Henri Michaux, Saisir

Quit­ter l’ici pour l’ailleurs

“Qui n’a voulu un jour faire un abé­cé­daire, un bes­tiaire, et même tout un voca­bu­laire, d’où le ver­bal entiè­re­ment serait exclu ?” écrit Michaux dans ce livre. Artaud et ses glos­so­la­lies l’abordèrent, les spa­tia­listes avec Ilse et Pierre Gar­nier aussi.
Mais l’auteur de Plume cherche à sa manière une langue faite de lanières et de cir­con­vo­lu­tions pour que com­mence le feu. Un feu tissé: il sort des entrailles du verbe, fussent-elles de miel de sucre ou de bles­sures.

Michaux explore  un lan­gage “tordu comme des nuages dans l’eau lim­pide avec à côté la lumière qui trace une règle et des cils” comme disait Artaud.
Mais, contrai­re­ment à lui, il ne veut pas le faire jaillir “à coup de langues et de cuisses” mais par la main qui appelle le mou­ve­ment en ses élans et suspensions.

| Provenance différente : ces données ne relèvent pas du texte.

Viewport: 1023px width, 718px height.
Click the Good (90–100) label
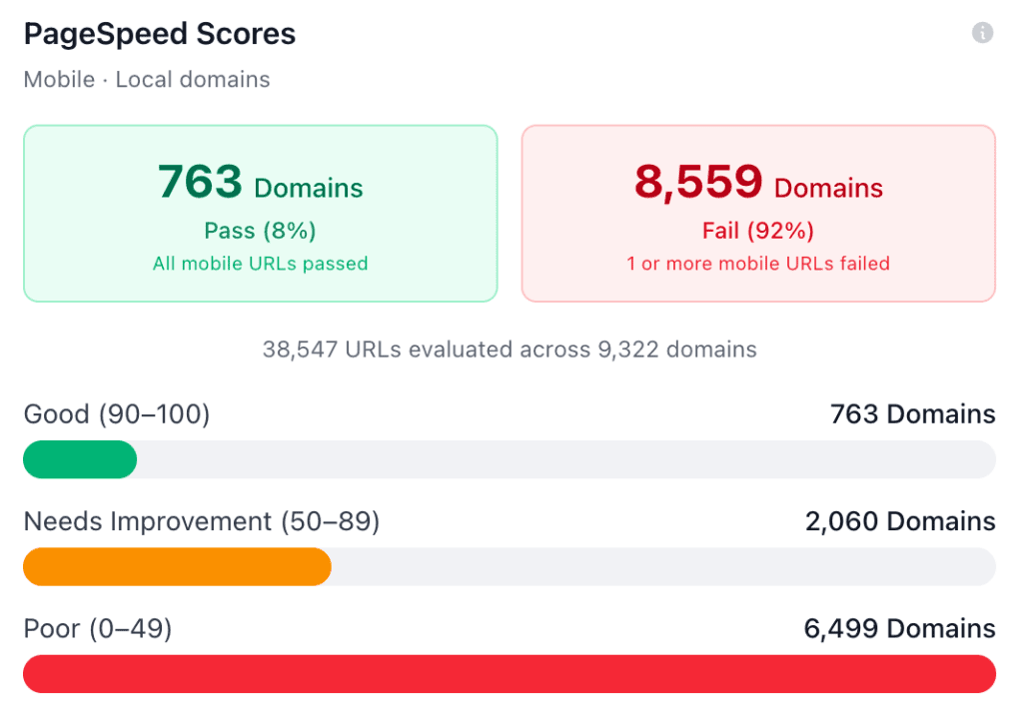115,413
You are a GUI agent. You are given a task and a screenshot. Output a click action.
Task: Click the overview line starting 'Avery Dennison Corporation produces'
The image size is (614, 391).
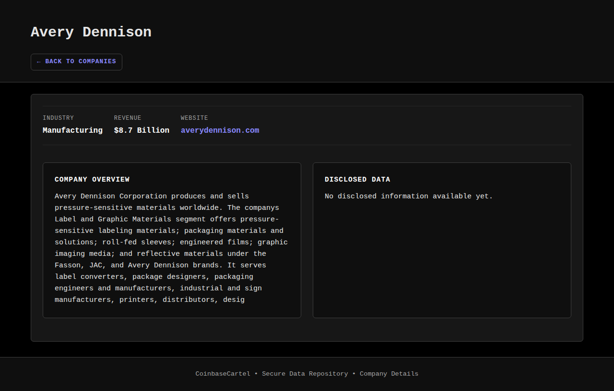click(x=152, y=196)
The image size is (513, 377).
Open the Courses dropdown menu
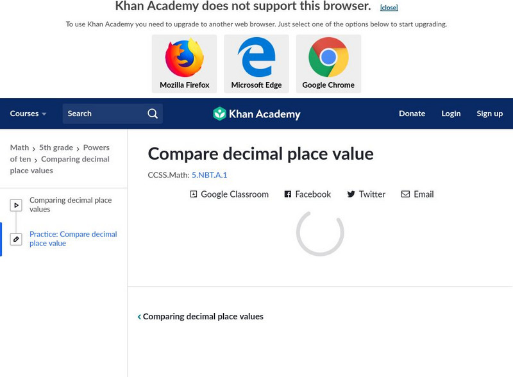click(28, 113)
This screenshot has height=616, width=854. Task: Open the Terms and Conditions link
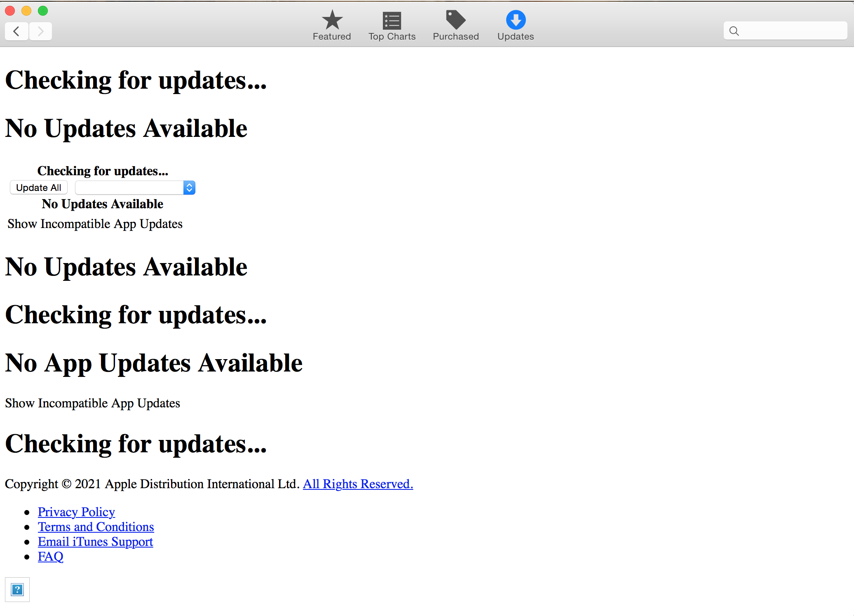(96, 527)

Explo­rant le geste et ce qu’il pro­duit, le poète et artiste ana­lyse com­ment se crée un babil qui fait flot­ter la langue. Michaux évoque un bouillon­ne­ment sourd. Celui qui aurait rai­son de son propre empê­che­ment. Et ce, pour une trans­fi­gu­ra­tion capable de faire resur­gir un souffle afin d’ouvrir à une joie d’être enfin libre.
C’est en quelque sorte quit­ter l’ici pour l’ailleurs, fondre et se libé­rer, là où danse la langue qui  per­met  à ses ver­rous de sau­ter. Par delà l’arthrose des mots et des rouages syn­taxiques, une telle écri­ture désen­clave la lan­gage en divers mou­ve­ments phy­siques. Ils brisent cer­taines liai­sons de l’être. Celles qui lui ser­vaient jusque là à com­mu­ni­quer de manière servile.

Pour s’ouvrir “aux êtres du monde qui se voit”, Michaux veut écor­cher la langue par jaillis­se­ments, explo­sions, implo­sions. Ils déchirent la linéa­rité du dis­cours comme les “trai­tés du style” chers à Ara­gon. Pas ques­tion pour celui-là (Coro­na­vi­rus aidant) de se conten­ter de se laver les mains mais de trou­ver des scan­sions nou­velles.
Il s’agit de se lais­ser enva­hir par ce flux de pul­sions. Elles conjuguent toutes les formes de colère, de haine et de révolte.

Le poète doit  se lais­ser prendre à la tré­pi­da­tion qui confronte à une autre lisi­bi­lité et une autre car­to­gra­phie du réel.

jean-paul gavard-perret

Henri Michaux, Sai­sir (nou­velle édi­tion), Edi­tions Fata Mor­gana, Font­froide le Haut, 2020, 112 p.